▶ [Article]:
The researchers also measured participants’ neural signals during the recall tasks and found that signals measured on the final day were strongest when objects were placed closest to the location remembered on day two. “The strong signal,” Bridge explained, “seems to indicate that a new memory was being laid down, and the new memory caused a bias to make the same mistake again.”
So understanding that memories are creative by nature, how should lawyers adapt in court?
When You’re Attacking Recall
When you are looking to weaken the effect of recall testimony from the other side, here are a few implications.
Don’t Trust a Memory Just Because It is Honest and Unbiased
The traditional tools for undermining a witness are to focus on bias or uncertainty. But when an otherwise credible witness says, “I’m sure,” what then? The lesson of this and other studies is that dishonesty doesn’t have to be an intentional act. Instead, that certainty can be an effect of the psychology of repeated tellings – something the trial preparation process encourages.
Make Them Remember More than Once or Twice
Obviously you can’t waste time in a deposition or, especially, in front of a jury. At the same time, there is something to that old police interrogation trick of asking for the story multiple times – you know, when the detective gets another cup of coffee and says “…okay, lets take it from the top.” Repetition shows inconsistencies, and inconsistencies introduce doubt.

▶ [Exercise]:
Decide whether each statement agrees with the article on memory and courtroom recall. Answer yes or no, and quote the words from the article that settle it.
1. Neural signals on the final day were strongest when objects were placed closest to the location remembered on day two.
2. The article holds that dishonesty must be an intentional act.
3. The article says asking for the story several times brings out inconsistencies.

▶ [Dataset excerpts]:
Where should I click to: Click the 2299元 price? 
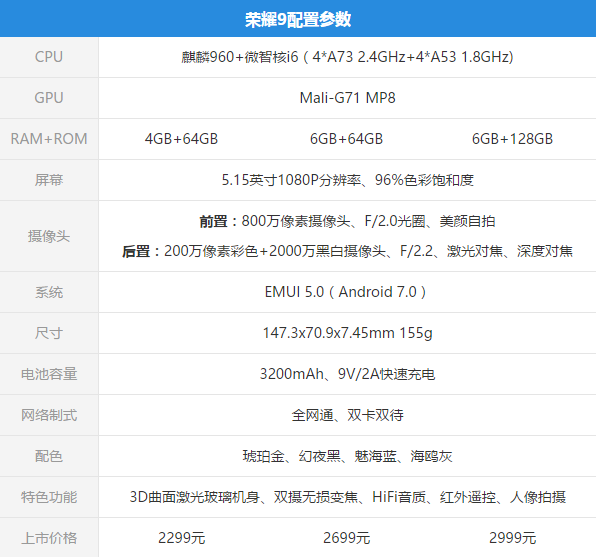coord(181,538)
...
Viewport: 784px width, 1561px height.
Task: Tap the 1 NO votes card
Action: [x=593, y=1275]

▶ [Task response]:
1. Yes: "signals measured on the final day were strongest when objects were placed closest to the location remembered on day two"
2. No: "dishonesty doesn’t have to be an intentional act"
3. Yes: "Repetition shows inconsistencies"